I slip into your dress. The cuffs close around my wrists.
The collar lies on my chest, a thick vein.
Now I'm in your hats, coats, gloves, each one folding back into my body.
I slip into your blouse, the buttons dissolving, the buttons, black tears.
The threads unravel, crawl into my arms, spin dark
green cocoons. Just beneath my skin, wings are beating.
I was shocked by how much I enjoyed Succession. Swander's verse was in some ways very simple--relatively straightforward vocabulary, largely simple structure--but in other ways she doesn't shy away from density, reaching powerfully into the past and into the small magic of living with real seriousness and with an honest appreciation for the improbable and impossible. You can see it in "Song" which ends "And the moon, rising over your bed, was a host. / And your body was eaten." The words are easy; it's the arrangement that generates the densities of the poems.

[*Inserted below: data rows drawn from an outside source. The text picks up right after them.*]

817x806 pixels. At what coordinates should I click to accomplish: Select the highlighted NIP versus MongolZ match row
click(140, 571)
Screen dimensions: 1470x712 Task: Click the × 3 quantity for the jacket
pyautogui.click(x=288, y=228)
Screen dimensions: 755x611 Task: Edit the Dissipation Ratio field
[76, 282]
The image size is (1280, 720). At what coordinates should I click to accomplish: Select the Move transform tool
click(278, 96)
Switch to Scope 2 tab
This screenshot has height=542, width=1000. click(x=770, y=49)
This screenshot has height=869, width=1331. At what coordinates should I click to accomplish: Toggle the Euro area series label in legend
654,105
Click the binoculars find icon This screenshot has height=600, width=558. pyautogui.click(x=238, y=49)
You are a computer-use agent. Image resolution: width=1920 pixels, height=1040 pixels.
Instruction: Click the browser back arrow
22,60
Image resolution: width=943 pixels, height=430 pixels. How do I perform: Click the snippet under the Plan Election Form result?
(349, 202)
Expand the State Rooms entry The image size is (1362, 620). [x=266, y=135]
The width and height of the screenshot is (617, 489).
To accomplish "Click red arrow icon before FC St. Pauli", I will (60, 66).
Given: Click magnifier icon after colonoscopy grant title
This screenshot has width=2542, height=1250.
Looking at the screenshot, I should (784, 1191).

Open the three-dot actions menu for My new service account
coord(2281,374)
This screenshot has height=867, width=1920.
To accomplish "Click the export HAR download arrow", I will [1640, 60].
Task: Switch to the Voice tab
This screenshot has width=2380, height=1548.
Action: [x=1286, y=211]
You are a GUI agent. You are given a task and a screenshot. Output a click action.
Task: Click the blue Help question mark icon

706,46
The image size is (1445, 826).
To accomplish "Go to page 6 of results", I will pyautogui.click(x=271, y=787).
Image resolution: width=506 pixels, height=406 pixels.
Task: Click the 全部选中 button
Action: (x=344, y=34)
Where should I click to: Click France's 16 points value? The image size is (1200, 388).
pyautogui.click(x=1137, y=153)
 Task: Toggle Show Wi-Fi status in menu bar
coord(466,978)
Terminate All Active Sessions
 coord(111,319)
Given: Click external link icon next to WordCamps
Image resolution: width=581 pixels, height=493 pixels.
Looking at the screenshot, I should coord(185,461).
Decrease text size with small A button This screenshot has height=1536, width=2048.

The whole book fits together really closely. It's broken into three sections, "Lynch's Window", "This House," and "Let Down the Nets" each of which has its own sort of story and which dovetails nicely with the other two. "Lynch's Window" is probably the most strictly historical, its title poem narrating a 1493 execution and the rest of the section thinking in relation to that in various ways. "This House" is more intimate and familial, and "Let Down the Nets" sort of navigates both of those. It is this section, in poems like "Sea-Woman" and "Succession" where the words most fly off the page, but the earlier sections are also really interesting and effective as we are brought into the rich and somewhat dangerous world as memory where we can find the speaker saying "My body the whole shore by dawn" as the culmination of a communion and family history is written into the global by virtue of how we approach it. I like the way the poems grapple with the imagination as well as with the autobiographical, and in many ways the strongest poems are the ones that didn't leave me feeling like I had acquired any additional information about Swander herself.